### Instructions to follow
Where does the word "options" occur in the entries below? Copy every line that has it.

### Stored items

[Start of section]

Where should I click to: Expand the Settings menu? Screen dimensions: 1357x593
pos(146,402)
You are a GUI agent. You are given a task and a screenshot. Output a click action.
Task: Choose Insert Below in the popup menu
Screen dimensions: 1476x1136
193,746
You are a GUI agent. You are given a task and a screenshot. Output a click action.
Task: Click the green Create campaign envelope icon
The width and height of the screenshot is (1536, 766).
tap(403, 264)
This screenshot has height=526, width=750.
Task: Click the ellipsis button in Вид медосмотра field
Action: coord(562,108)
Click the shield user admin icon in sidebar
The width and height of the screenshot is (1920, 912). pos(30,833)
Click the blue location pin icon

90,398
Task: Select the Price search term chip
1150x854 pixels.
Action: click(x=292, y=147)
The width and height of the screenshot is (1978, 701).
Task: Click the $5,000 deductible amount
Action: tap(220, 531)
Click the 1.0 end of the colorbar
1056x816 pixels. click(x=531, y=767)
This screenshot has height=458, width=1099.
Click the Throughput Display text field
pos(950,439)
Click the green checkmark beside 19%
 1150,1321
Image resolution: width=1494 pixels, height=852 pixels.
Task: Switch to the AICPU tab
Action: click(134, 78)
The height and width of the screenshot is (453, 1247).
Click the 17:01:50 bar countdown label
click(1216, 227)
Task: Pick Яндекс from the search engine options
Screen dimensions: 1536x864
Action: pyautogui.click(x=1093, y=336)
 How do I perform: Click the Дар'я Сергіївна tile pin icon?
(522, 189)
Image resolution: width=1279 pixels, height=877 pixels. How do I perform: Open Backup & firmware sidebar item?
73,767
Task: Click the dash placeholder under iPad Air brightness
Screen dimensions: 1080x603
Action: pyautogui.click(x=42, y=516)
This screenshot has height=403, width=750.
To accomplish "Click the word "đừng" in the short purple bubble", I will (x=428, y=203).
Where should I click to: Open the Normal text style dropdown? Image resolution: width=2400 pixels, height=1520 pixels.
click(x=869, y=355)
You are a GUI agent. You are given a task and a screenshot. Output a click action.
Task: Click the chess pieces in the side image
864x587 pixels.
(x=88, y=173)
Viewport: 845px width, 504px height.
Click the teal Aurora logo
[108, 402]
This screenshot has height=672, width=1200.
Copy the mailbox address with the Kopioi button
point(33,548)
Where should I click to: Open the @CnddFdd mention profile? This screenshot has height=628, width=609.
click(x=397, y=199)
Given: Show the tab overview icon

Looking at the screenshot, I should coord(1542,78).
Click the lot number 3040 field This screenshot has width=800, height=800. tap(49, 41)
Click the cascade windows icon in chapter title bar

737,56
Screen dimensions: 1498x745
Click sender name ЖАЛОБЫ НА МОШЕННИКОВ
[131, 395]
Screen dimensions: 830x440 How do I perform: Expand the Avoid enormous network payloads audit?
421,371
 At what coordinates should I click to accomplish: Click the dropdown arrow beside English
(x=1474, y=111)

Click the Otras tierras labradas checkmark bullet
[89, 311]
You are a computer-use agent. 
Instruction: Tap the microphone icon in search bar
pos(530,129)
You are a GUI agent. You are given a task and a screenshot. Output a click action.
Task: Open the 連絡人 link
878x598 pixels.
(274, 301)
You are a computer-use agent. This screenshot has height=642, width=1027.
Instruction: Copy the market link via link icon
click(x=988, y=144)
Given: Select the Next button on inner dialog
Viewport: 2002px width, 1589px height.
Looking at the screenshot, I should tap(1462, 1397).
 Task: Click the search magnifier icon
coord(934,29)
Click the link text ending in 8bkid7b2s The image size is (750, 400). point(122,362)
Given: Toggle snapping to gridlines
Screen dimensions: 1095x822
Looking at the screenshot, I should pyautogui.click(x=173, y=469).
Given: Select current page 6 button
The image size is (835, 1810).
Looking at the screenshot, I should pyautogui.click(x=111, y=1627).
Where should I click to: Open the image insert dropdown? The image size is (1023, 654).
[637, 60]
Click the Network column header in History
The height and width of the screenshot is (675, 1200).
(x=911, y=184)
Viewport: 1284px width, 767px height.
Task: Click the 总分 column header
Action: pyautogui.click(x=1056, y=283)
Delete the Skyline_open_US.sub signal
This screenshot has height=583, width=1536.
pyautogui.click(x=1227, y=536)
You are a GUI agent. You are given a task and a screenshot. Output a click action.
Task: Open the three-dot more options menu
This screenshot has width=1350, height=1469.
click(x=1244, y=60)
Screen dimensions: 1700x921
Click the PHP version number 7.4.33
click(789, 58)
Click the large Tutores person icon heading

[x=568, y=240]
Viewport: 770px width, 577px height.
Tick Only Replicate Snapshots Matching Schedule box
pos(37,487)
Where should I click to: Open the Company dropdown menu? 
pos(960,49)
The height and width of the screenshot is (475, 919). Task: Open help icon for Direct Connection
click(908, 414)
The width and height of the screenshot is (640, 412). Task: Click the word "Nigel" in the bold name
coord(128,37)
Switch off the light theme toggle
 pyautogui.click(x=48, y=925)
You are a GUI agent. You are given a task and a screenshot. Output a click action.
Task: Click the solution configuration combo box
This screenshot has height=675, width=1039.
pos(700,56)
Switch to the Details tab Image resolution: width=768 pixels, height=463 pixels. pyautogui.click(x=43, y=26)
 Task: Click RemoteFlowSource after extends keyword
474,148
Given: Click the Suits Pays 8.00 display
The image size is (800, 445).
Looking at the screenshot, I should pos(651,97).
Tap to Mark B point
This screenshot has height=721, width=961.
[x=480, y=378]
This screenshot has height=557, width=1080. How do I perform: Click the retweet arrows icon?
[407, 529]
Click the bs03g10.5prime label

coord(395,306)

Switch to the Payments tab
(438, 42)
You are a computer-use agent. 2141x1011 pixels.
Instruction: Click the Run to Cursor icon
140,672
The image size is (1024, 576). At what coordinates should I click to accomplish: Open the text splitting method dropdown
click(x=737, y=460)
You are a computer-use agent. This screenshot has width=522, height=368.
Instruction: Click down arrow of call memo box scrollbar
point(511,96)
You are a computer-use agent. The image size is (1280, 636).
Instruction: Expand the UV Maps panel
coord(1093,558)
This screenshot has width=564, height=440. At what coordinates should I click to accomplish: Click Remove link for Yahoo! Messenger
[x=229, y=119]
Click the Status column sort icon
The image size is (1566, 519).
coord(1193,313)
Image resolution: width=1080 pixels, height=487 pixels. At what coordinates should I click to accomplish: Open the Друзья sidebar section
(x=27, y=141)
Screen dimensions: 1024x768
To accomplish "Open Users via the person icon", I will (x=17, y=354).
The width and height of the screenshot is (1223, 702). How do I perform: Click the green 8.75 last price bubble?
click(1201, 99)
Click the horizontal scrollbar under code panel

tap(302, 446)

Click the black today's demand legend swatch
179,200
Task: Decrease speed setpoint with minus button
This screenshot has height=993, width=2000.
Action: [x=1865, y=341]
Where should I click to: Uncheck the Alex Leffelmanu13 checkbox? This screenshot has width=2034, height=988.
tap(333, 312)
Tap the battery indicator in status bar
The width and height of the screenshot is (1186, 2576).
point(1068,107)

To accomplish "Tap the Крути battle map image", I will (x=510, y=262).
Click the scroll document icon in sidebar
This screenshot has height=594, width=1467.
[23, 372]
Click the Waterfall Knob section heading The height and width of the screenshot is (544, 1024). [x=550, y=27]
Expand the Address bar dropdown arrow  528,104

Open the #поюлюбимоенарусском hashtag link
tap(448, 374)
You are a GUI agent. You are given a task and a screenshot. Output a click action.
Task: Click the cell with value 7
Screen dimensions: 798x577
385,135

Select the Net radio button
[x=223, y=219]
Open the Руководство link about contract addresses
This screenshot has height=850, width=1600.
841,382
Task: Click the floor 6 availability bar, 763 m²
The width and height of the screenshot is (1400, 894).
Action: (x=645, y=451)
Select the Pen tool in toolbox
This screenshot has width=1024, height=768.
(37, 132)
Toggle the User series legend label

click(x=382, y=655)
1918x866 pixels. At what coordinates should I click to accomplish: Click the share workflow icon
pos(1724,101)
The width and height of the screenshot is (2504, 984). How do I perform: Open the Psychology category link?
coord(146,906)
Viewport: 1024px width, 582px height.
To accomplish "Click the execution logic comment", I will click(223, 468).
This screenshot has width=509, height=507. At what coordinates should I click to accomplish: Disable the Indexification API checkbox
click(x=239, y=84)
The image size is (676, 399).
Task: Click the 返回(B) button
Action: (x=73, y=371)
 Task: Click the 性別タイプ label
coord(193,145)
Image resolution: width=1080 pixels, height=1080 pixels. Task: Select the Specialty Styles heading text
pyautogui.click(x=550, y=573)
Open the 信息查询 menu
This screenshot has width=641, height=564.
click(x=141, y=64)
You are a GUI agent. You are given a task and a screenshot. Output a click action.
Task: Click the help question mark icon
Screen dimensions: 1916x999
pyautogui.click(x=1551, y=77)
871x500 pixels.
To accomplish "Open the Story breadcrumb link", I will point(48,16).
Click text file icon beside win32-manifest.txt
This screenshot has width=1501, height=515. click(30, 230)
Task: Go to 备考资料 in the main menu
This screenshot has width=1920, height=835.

[End of section]

### Result for this exercise
Task: Pick Яндекс from the search engine options
Task: Open the three-dot more options menu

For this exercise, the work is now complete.